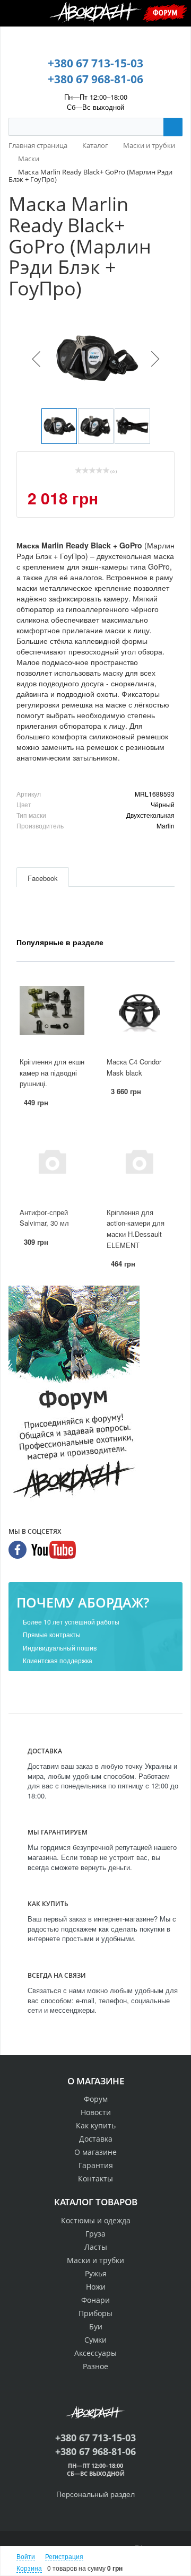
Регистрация (64, 2556)
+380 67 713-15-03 (95, 63)
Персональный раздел (95, 2493)
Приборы (95, 2313)
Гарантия (96, 2165)
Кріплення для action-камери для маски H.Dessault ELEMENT (135, 1228)
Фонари (95, 2300)
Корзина (29, 2567)
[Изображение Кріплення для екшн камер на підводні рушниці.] (52, 1011)
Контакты (95, 2178)
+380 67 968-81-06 (95, 79)
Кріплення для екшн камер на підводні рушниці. (52, 1072)
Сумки (95, 2340)
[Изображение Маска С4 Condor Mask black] (139, 1011)
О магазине (95, 2152)
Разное (95, 2366)
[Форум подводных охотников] (74, 1394)
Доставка (95, 2139)
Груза (95, 2234)
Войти (25, 2556)
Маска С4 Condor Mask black (134, 1067)
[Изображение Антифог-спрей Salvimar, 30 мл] (52, 1161)
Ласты (95, 2247)
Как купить (96, 2125)
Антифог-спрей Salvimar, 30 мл (44, 1217)
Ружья (96, 2273)
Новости (96, 2112)
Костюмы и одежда (96, 2220)
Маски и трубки (95, 2260)
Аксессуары (95, 2353)
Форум (165, 12)
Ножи (96, 2287)
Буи (95, 2326)
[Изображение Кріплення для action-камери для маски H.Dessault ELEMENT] (139, 1161)
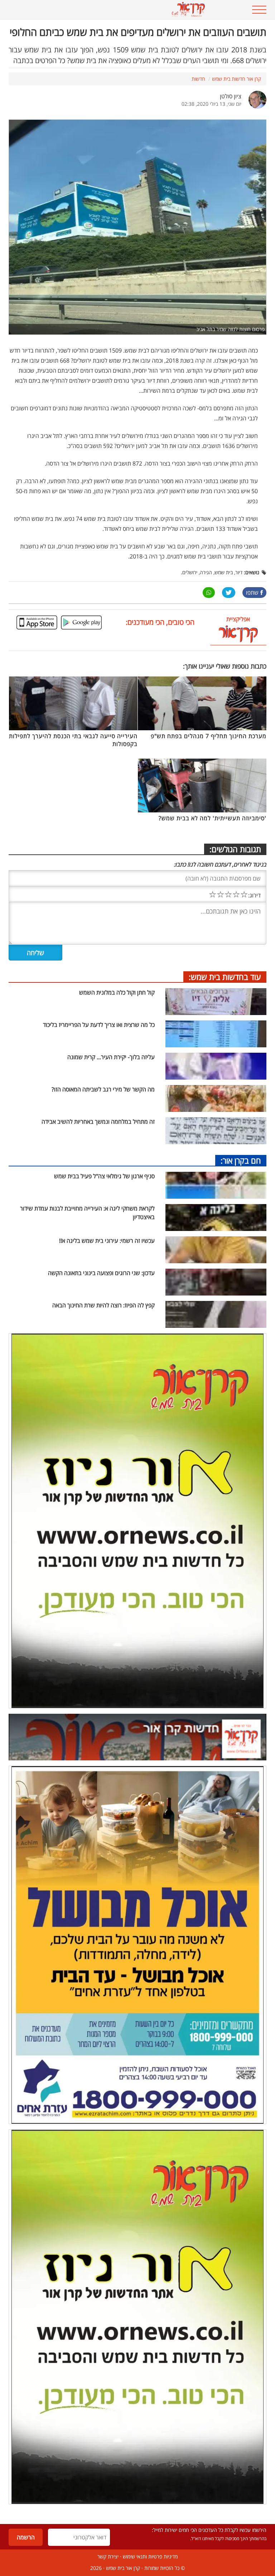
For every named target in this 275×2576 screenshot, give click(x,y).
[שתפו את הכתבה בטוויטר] (228, 592)
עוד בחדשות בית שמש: (225, 976)
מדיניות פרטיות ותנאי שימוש (150, 2556)
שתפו (252, 592)
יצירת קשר (108, 2556)
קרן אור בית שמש (123, 2568)
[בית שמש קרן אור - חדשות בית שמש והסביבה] (115, 10)
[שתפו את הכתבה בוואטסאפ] (209, 592)
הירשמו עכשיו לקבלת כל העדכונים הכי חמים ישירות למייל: (209, 2530)
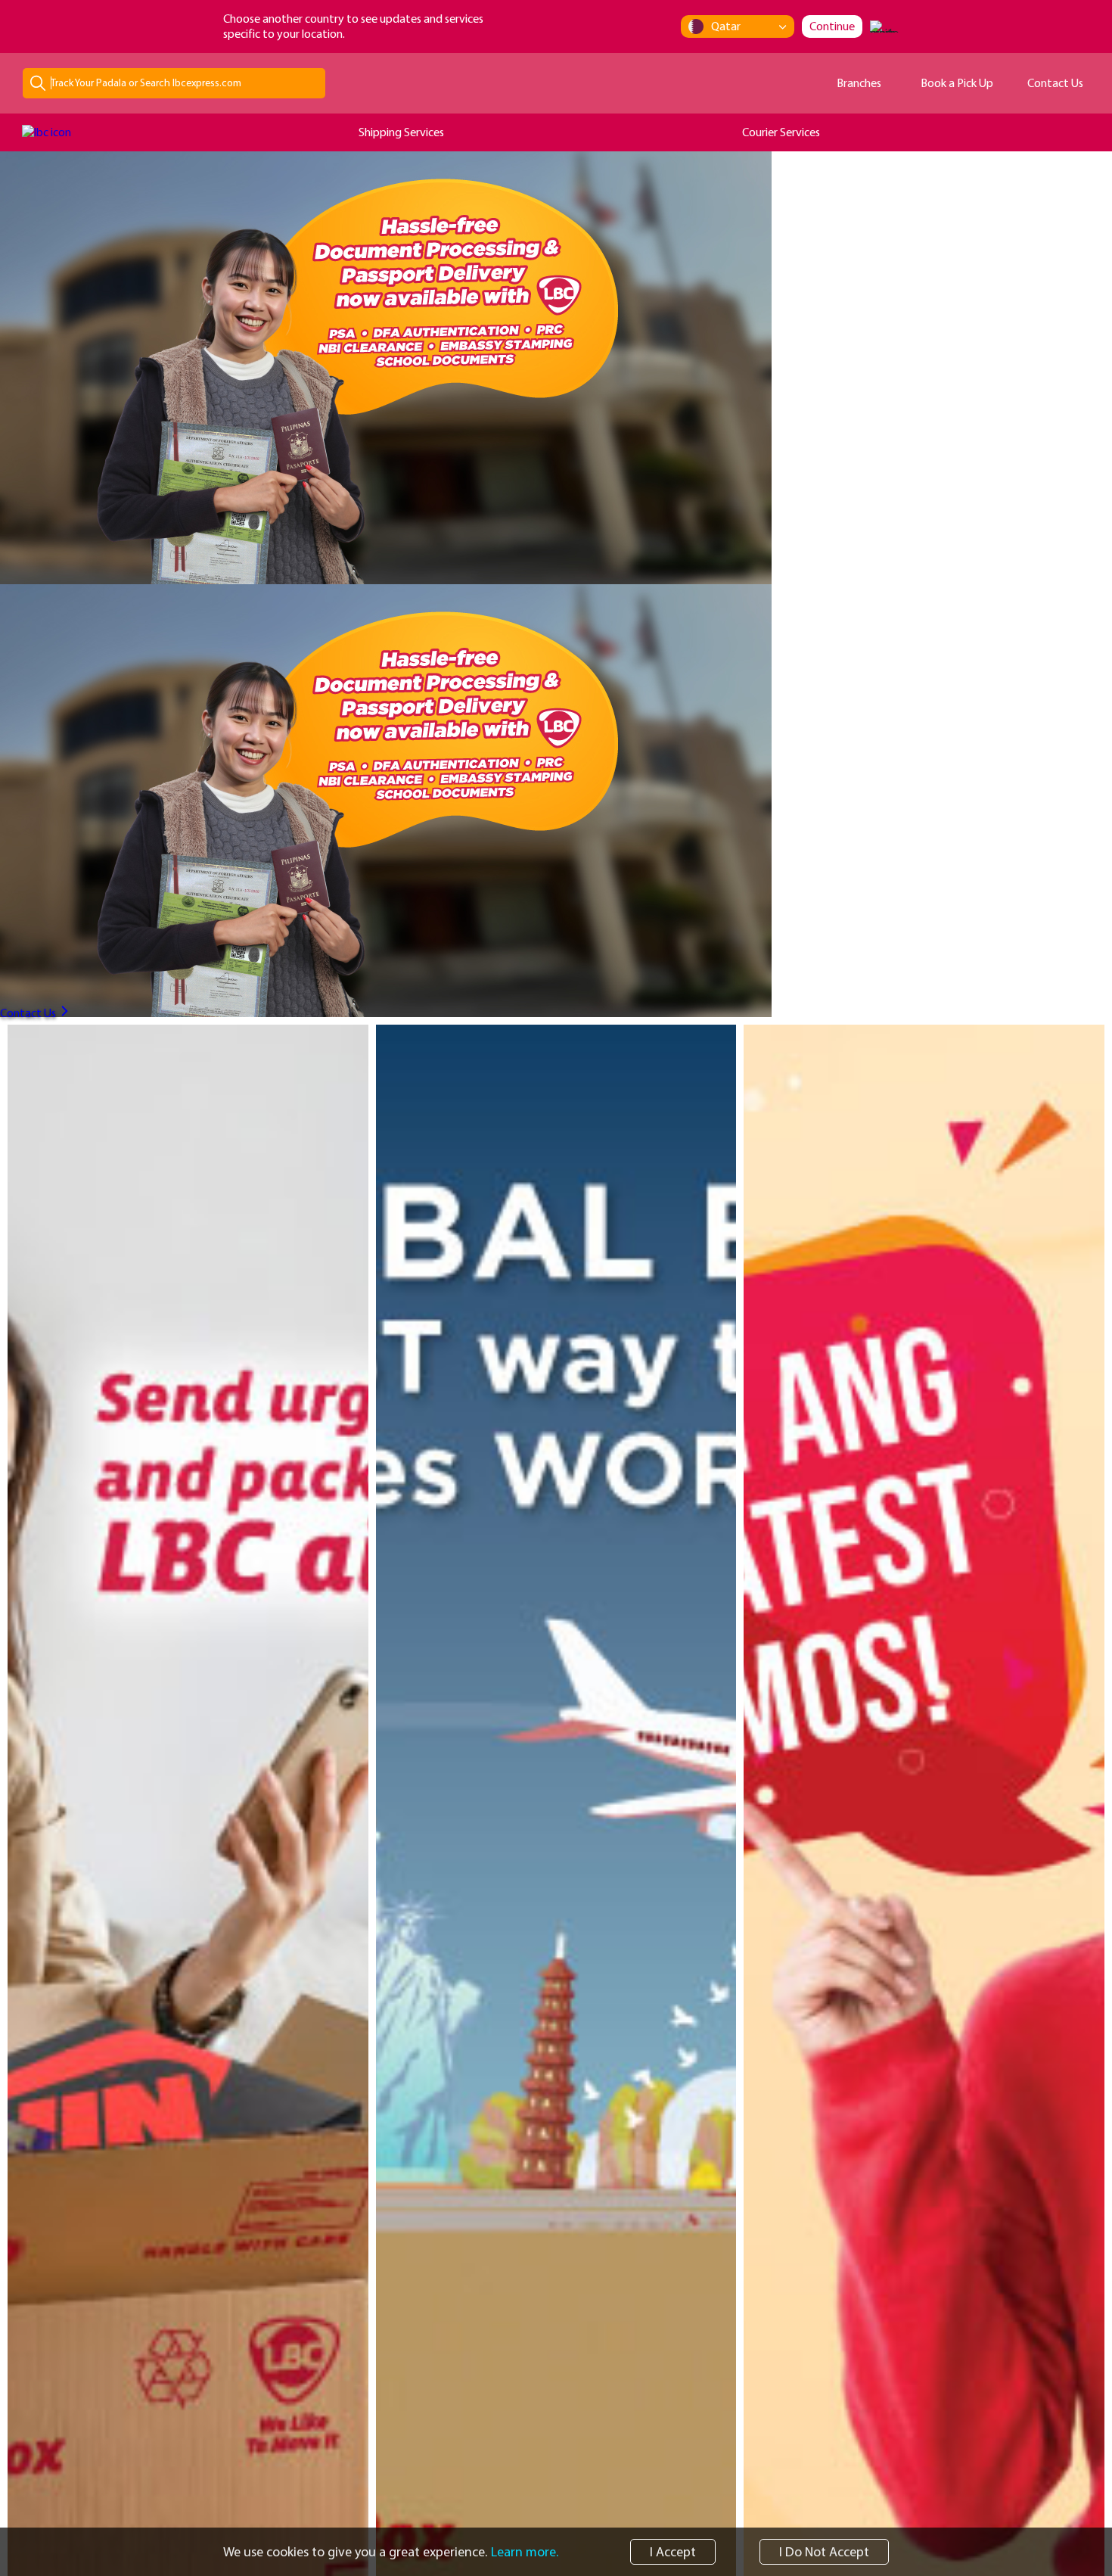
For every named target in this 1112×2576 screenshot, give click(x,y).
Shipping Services (401, 131)
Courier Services (781, 131)
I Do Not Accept (824, 2551)
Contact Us (1055, 82)
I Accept (673, 2551)
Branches (859, 82)
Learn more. (524, 2551)
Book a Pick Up (957, 82)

## [YOUR INSTRUCTIONS]
Every line from the one containing "Ружья (96, 2273)" through the end of the listing is to be copied exactly; the pictures are not.

## [PROBLEM SOLUTION]
Ружья (96, 2273)
Новости (96, 2112)
Костюмы и одежда (96, 2220)
Маски и трубки (95, 2260)
Аксессуары (95, 2353)
Форум (165, 12)
Ножи (96, 2287)
Буи (95, 2326)
[Изображение Кріплення для action-камери для маски H.Dessault ELEMENT] (139, 1161)
For every named target in this 275×2576 screenshot, give click(x,y).
[שתפו את הכתבה בטוויטר] (228, 592)
עוד בחדשות בית שמש: (225, 976)
מדיניות פרטיות ותנאי שימוש (150, 2556)
שתפו (252, 592)
יצירת קשר (108, 2556)
קרן אור בית שמש (123, 2568)
[בית שמש קרן אור - חדשות בית שמש והסביבה] (115, 10)
[שתפו את הכתבה בוואטסאפ] (209, 592)
הירשמו עכשיו לקבלת כל העדכונים הכי חמים ישירות למייל: (209, 2530)
For every named target in this 1112×2576 screenshot, give click(x,y).
Shipping Services (401, 131)
Courier Services (781, 131)
I Do Not Accept (824, 2551)
Contact Us (1055, 82)
I Accept (673, 2551)
Branches (859, 82)
Learn more. (524, 2551)
Book a Pick Up (957, 82)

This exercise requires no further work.